Over the next few years automatic enrolment is going to affect almost every employer and most employees in the UK.
For some advisers though, this may be a double edged sword. Those who have a focus just on individual clients are likely to find that a large chunk of their clients’ advice needs (that is, saving for retirement) have disappeared overnight as their clients’ employers auto-enrol them into inexpensive workplace pensions.
This is, perhaps, another factor adding to the perception that came to the fore with RDR: that it is no longer particularly profitable to focus just on the “man in the street”. To be able to survive, let alone thrive, most advisers now accept they need to be working with other groups as well: wealthier clients, trustees and businesses.
But the really good news is one of those groups – the directors and business owners – now have an undeniable need for advice, giving us what is arguably a once in a career opportunity to engage with excellent potential clients. At the same time, those of us advising today have a clearer field than ever before, since the RDR removed so many of our competitors – particularly the banks, which many employers might otherwise have naturally turned to.
Of course many employers’ first port of call will still be to their bank or one of the major insurers – but as we are seeing now, most will get little joy from them.
Employers who try to do it on their own will also find it is not as easy as they might have imagined.
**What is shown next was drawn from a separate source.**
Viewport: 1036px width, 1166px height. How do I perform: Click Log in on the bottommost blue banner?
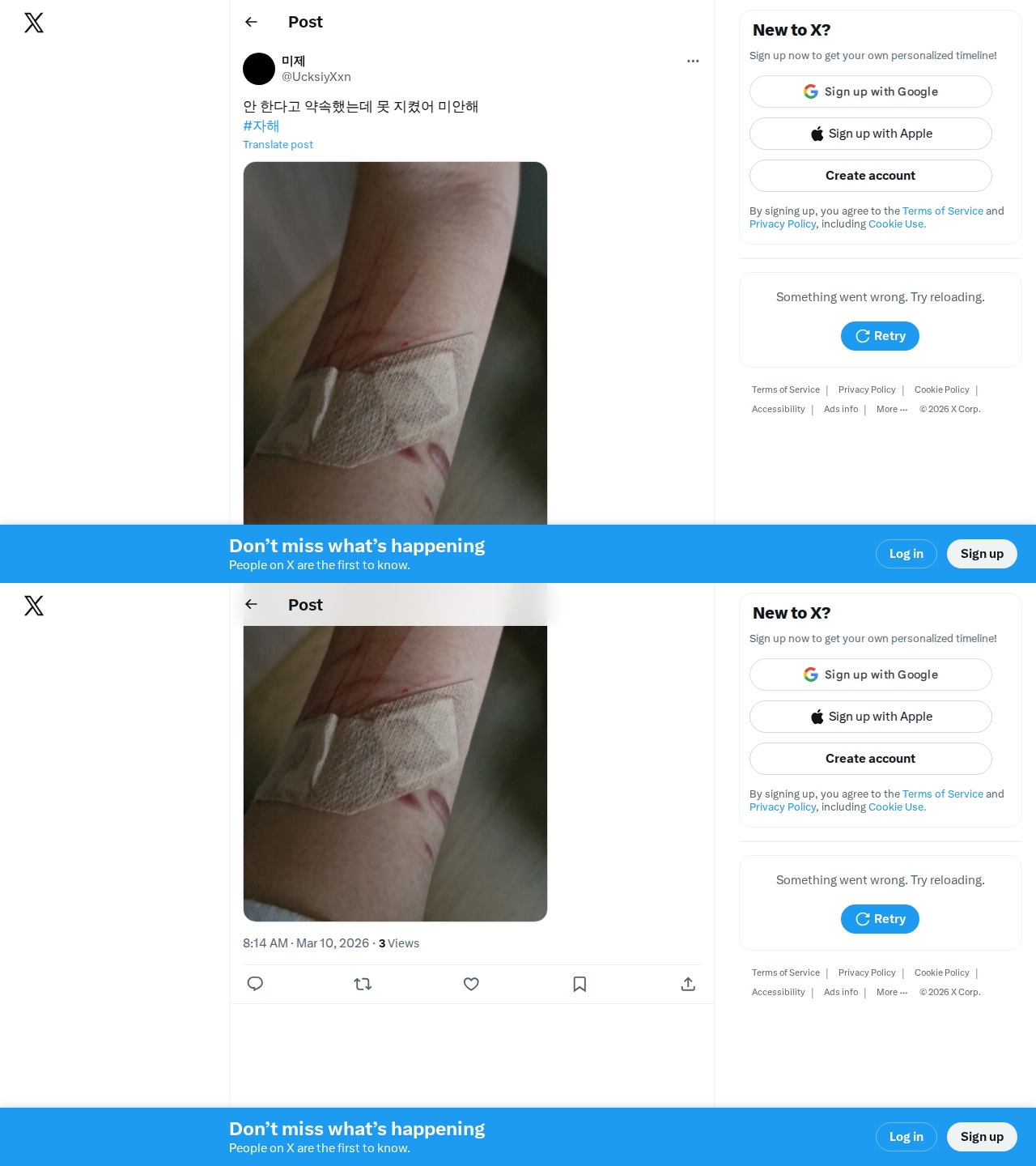(x=906, y=1137)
A key hurdle is we are already seeing schemes being “rationed” by traditional providers introducing minimum member or contribution restrictions. It is also worth remembering auto-enrolment is not simply stakeholder mark II, where many employers could (and did) do very little. This time, there are real obligations on the employer in terms of implementing and administering scheme on an ongoing basis, and more importantly most employers will have to make contributions.
These factors mean a large number of employers will need to speak to advisers, and will naturally have to be prepared to pay fees for that advice. And just look at the numbers:
- It’s 4.9 million businesses needing help
- 280,000 accountants
- 130,000 solicitor
- 30,000 financial advisers
That is one financial adviser for every 160 businesses, four solicitors and nine accountants, which is an amazing opportunity.
It is difficult to get any numbers on this, yet despite the opportunities, the feeling I am getting from my peers is most are not bothering with auto-enrolment. This is a missed opportunity. If you are not offering your business clients auto-enrolment advice, then who else will they be speaking to without your knowledge? I have already heard of one adviser who by ignoring auto-enrolment found his two key clients being poached by another adviser who was originally brought in just for auto-enrolment advice, but who the clients then found could offer the full range of advice.
Still, the bright side is every adviser that ignores auto-enrolment just increases the opportunity for those of us that are actively involved. Auto-enrolment, for those who decide to take it on, can be seen as a great opportunity and great timing for our profession.
Of course it might be best not to mention this happy combination to your clients, many of whom will naturally see it as an unwelcome burden.